= FRAGMENTO CITADO =
El Portabotellas (1914) es puro, como la pala para nieve de In advance
of the broken arm (1915); la Mona Lisa con bigotes de L.H.O.O.Q. (1919),
donde Duchamp
homenajea con humor al primer artista que imaginó la pintura como
cosa mental, es claramente un ready-made rectificado, mientras que la
Rueda de Bicicleta (1913), consagrado por muchos como el inaugural, podría
perfectamente quedar afuera de la categoría, dado que en rigor,
más que una elección y un nombre, involucra un montaje de
dos elementos ya hechos, la rueda y un banquito. Pero el más célebre
el que se convirtió en icono y estandarte de la estrategia
ready-made es la Fuente, el mingitorio con el que Duchamp, que lo
firmó con seudónimo, escandalizó a los jurados de
la exposición de los Independientes de Nueva York y quedó
marginado de la selección. Era un urinario de porcelana, modelo
Bedfordshire, de fondo plano, que Duchamp en compañía
de Walter Arensberg, uno de los jurados había comprado una
semana antes de la inauguración de la muestra en el negocio de
sanitarios del señor J. L. Mott. Lo llevó a su estudio,
lo puso boca abajo y en el reborde inferior izquierdo, con grandes letras
negras, le pintó el nombre de R. Mutt y la fecha, 1917. Faltaban
dos días para la apertura de la muestra cuando la cosa
llegó al Grand Central Palace, acompañada de 6 dólares
(era la cuota requerida para participar), la dirección (falsa)

= DETALLE DE LA TAREA =
Prosigue el texto sobre los ready-made de Duchamp a partir de las palabras «la dirección (falsa)».

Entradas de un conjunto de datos
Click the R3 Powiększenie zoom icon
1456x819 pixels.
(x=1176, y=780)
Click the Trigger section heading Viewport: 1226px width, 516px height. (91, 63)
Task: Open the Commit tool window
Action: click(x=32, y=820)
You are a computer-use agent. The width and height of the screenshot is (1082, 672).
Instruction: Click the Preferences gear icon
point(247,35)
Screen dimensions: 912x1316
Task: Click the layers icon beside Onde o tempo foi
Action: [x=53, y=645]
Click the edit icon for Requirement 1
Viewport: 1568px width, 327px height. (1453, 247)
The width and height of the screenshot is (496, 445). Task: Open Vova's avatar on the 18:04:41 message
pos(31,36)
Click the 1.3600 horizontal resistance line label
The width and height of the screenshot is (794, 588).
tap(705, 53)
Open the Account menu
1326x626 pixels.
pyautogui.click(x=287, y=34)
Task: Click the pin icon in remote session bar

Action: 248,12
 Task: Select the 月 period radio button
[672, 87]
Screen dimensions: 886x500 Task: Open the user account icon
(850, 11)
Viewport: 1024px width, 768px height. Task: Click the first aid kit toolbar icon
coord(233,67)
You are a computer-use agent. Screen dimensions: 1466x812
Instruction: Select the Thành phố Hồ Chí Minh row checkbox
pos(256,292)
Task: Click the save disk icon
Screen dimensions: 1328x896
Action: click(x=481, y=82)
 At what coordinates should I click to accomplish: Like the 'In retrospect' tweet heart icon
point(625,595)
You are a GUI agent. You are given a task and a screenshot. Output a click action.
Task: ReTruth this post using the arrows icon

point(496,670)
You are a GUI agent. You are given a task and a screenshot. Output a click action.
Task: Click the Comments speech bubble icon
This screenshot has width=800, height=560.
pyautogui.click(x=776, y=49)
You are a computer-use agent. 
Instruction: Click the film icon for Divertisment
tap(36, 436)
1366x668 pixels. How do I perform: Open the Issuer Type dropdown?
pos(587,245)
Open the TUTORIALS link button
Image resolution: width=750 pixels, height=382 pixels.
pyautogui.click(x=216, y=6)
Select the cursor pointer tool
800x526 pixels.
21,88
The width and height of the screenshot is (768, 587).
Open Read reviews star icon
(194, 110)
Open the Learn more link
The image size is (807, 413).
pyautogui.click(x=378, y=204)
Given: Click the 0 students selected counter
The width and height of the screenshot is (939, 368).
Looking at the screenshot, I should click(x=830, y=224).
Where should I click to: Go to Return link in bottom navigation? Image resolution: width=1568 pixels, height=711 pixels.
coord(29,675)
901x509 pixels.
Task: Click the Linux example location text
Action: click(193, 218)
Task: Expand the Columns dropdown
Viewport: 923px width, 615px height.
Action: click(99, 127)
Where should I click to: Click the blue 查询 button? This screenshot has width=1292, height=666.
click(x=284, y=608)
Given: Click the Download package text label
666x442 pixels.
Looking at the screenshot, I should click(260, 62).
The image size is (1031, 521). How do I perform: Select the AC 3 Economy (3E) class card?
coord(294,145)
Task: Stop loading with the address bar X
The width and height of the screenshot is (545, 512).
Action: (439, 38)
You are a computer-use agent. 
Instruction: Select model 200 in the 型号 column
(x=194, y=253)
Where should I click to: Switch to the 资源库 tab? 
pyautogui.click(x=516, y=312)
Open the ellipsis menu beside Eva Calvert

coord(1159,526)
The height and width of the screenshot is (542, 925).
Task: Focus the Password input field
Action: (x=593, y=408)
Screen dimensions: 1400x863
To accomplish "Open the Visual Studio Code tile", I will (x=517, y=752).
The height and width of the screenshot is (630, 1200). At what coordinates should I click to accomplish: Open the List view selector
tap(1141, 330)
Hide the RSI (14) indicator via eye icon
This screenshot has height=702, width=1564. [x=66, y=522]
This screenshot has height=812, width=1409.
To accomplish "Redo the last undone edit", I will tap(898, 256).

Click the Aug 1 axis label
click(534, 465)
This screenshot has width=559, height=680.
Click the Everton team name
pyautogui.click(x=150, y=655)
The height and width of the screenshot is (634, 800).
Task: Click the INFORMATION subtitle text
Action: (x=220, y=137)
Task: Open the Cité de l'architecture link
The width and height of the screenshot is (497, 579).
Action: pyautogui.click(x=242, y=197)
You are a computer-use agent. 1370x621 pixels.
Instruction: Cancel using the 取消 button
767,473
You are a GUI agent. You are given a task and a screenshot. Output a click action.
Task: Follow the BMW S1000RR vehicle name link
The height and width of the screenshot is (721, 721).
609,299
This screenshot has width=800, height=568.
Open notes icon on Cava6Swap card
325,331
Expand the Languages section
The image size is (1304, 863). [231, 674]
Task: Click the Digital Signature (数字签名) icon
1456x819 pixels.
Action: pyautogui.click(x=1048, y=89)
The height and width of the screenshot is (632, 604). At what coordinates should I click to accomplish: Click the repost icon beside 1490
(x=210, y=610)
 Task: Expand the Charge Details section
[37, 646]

= RESULTADO =
del falso Richard Mutt, en Filadelfia, y el título de la obra,
Fountain. El Caso Mutt, como se lo conoció después, cortó
la historia del arte en dos. Cualquier cosa podía ser arte. Hacer
cualquier cosa era el nuevo mandato del artista contemporáneo.
Conocemos en detalle los entretelones del escándalo (Arensberg
discutiendo a los gritos con George Bellows, otro de los jurados, con
aquel objeto blanco reluciente en medio de los dos) gracias
al testimonio de Beatrice Wood, una especie de novia platónica
de Duchamp, entonces virgen, ante la que el artista, para desconsuelo
de Wood, se detenía con una caballerosidad típicamente francesa.
Pero si esos pormenores nos arrebatan hoy, a ochenta años de ocurridos,
es gracias al encarnizamiento, la minuciosidad, el tono a la vez entusiasta,
desapegado y jovial con que Marcel Duchamp (Barcelona, Anagrama, 1999),
la monumental biografía de Calvin Tomkins, reconstruye ahora, a
días de terminar elsiglo, la imagen enigmática del único
artista que podría jactarse de haberlo inventado.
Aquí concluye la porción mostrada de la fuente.